ABOUT THIS EXERCISE: The reply should repeat all of the data word for word, with no pictures.

(Records from a data source)
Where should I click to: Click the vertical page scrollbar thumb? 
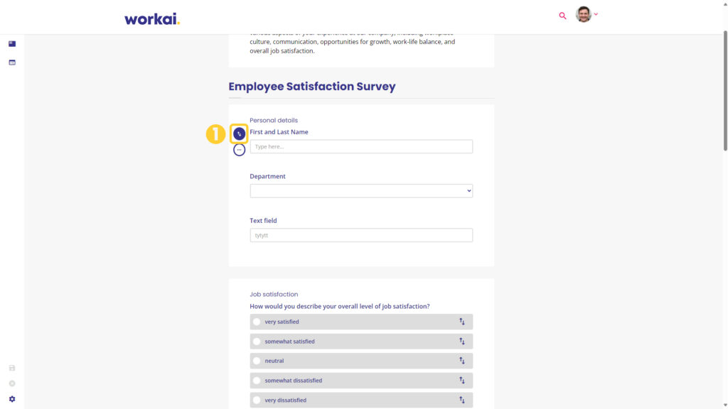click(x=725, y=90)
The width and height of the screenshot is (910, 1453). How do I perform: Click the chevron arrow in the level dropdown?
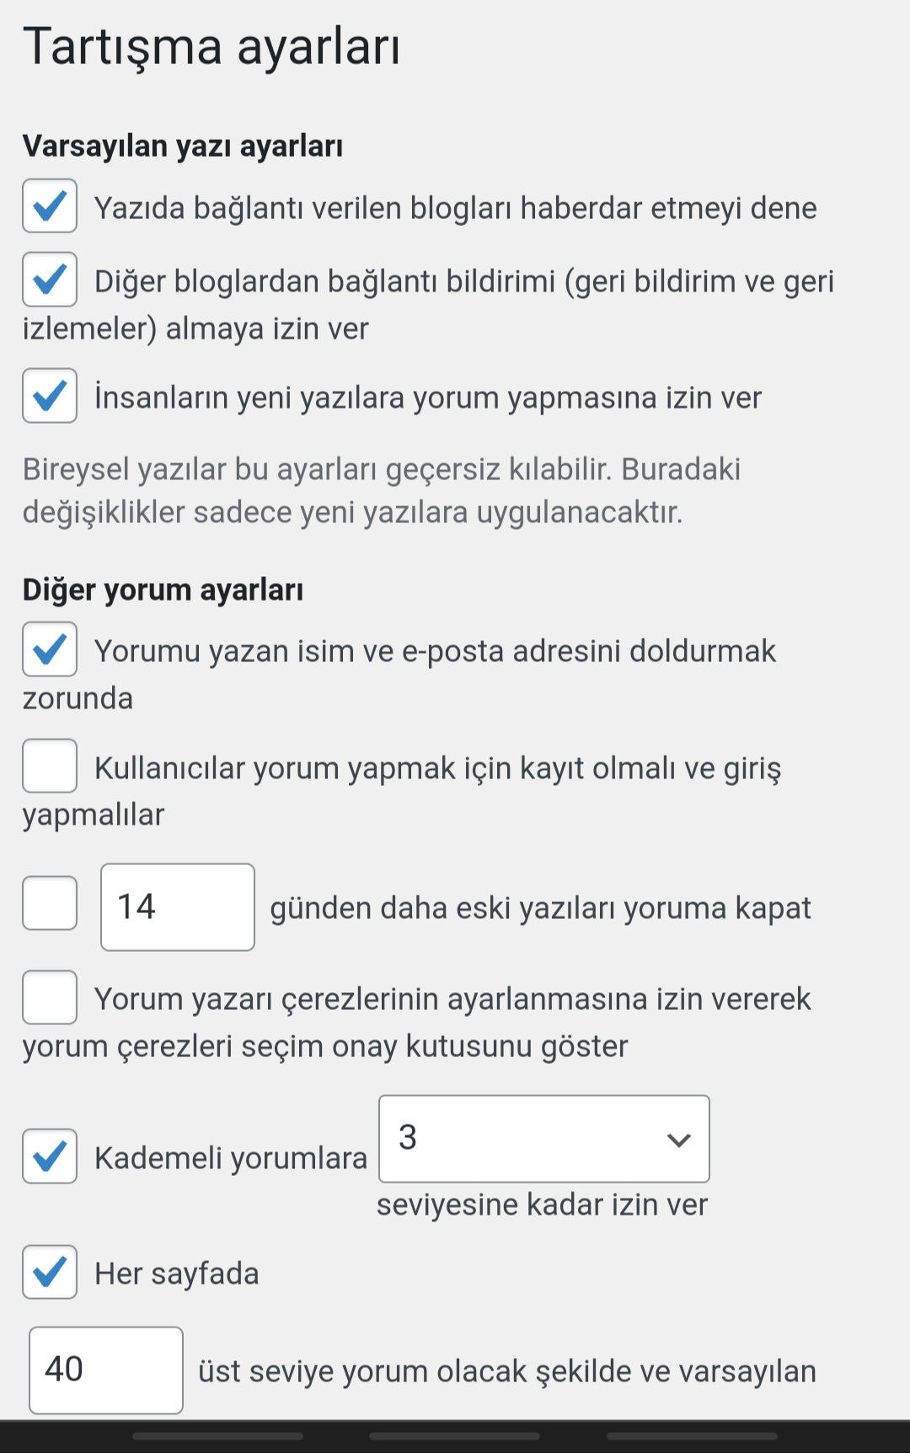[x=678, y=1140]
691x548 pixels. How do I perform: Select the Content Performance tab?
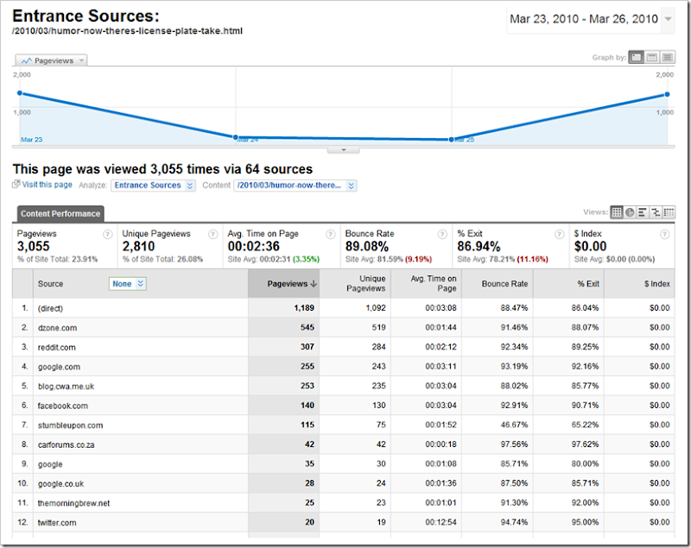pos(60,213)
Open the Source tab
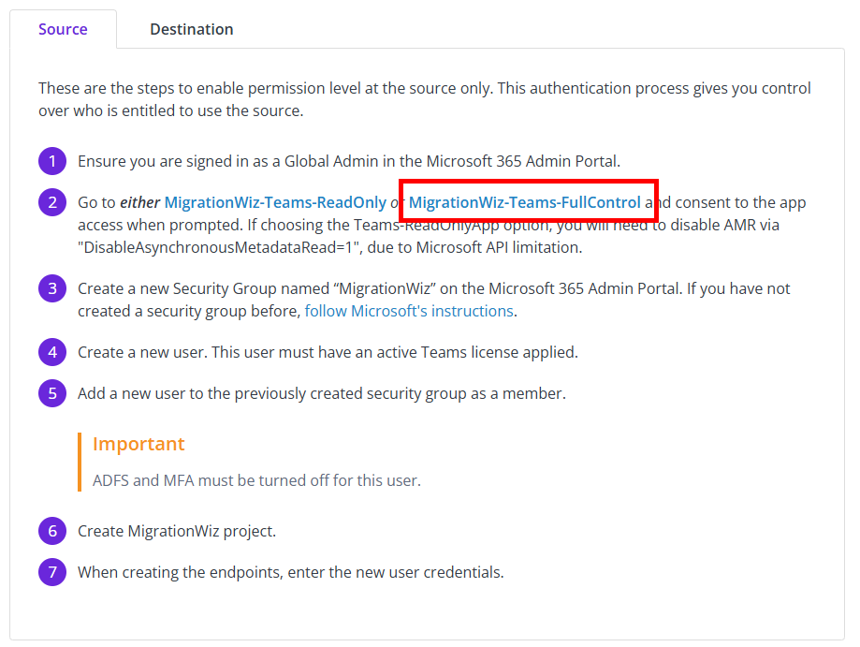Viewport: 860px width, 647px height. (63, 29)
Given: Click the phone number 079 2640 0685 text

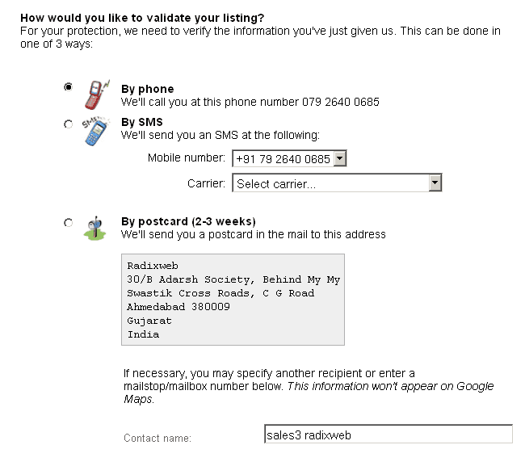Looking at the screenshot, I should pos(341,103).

SOLUTION TO THE PROBLEM:
Where should I click to: Click the vertical page scrollbar thumb? 
click(x=725, y=90)
The width and height of the screenshot is (910, 1453). How do I perform: Click the chevron arrow in the level dropdown?
[x=678, y=1140]
691x548 pixels. How do I perform: Select the Content Performance tab?
pos(60,213)
Open the Source tab
Viewport: 860px width, 647px height. (63, 29)
Given: Click the phone number 079 2640 0685 text

Looking at the screenshot, I should pos(341,103).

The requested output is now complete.